It was suggested later that maybe she was actually an older prostitute showing a young girl the ropes, in which case I hadn’t saved her from anything, I had actually interfered with her training and income for the night. I would not have done anything differently; I am of the opinion that no one should be forced into prostitution for any reason, and most definitely not because of 1) a complete lack of options or 2) status as a minor with complete dependency on the adults that you count on to help you. I don’t think she should have been there, and I don’t think she should be getting coached on how to be a working girl. I think that there should be so MANY other options, so many other SAFE options, that it would be LUDICRIOUS for us to suggest that it was anything other than a situation resulting from poor parental judgement…but I can’t be sure.

I was told by friends and family that I did the right thing, that they were proud of me, and that the girl was lucky to have someone to show her that she matters. These things make me feel a little better, but I don’t think I really accomplished anything that night. I wouldn’t have done anything differently, but I can’t just turn around and say “I did my part, now back to minding my own business.”

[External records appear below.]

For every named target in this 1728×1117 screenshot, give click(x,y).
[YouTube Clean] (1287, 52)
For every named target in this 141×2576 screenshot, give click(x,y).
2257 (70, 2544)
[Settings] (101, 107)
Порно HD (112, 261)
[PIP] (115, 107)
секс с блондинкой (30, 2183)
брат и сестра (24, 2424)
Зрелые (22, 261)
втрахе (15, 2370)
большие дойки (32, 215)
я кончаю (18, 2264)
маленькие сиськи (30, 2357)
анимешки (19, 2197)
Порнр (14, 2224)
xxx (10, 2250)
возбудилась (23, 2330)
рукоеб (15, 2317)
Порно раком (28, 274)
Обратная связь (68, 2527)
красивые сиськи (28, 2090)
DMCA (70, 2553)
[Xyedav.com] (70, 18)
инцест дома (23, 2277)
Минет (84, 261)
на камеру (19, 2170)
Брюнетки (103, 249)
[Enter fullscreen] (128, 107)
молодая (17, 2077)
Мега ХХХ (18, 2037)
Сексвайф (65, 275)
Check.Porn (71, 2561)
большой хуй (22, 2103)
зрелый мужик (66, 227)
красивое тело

Whether or not the girl in this situation was a prostitute, many girls her age are. There are no labor or wage laws in this country, and people are paid a horrifically low wage regardless of what they do. The educational system is broken so thoroughly, and the burdens created by the resulting, extensive shortcomings leave no reasonable hope of recovery for this generation. Because of the way that education is treated here, there is a insurmountable gap from the basics provided for the general public to the comprehensive proper education reserved for children of the very wealthy. In many instances, these are the children of the very people who, in one way or another (or, to be perfectly honest, many ways) are responsible for these discrepancies. Money is already a huge issue for families, so children are frequently pulled out of their already very-sub-par schools to help pay for basic things, like food. There are no luxuries to be had here; housing is simple and rooming with at least one kind of pest is almost a guarantee. Girls who are denied proper education are set in motion to get sucked into a spiral that wipes out their ability to escape it.

But, if a girl can get a proper education… she can do so many things. The Girl Effect shows us that adolescent girls are the most powerful force for change on the planet.

The world we live in is a scary place, but when the Haves stack the cards against the Have Nots in such a staggering way, it makes both the present and the future terrifying places to live. Its no wonder we have a penchant for living in the past, because we have no idea how to properly repair our present or plan for a fair, reasonable future, and acknowledging the truth of this kind of situation is a shit-yourself kind of call to reality that most people avoid as well as they can.
I have no solutions, only expectations and standards for my fellow human beings, and that is to treat each other kindly, decently, and with the same respect and consideration you would want.
Why is that something that is so hard to follow through with?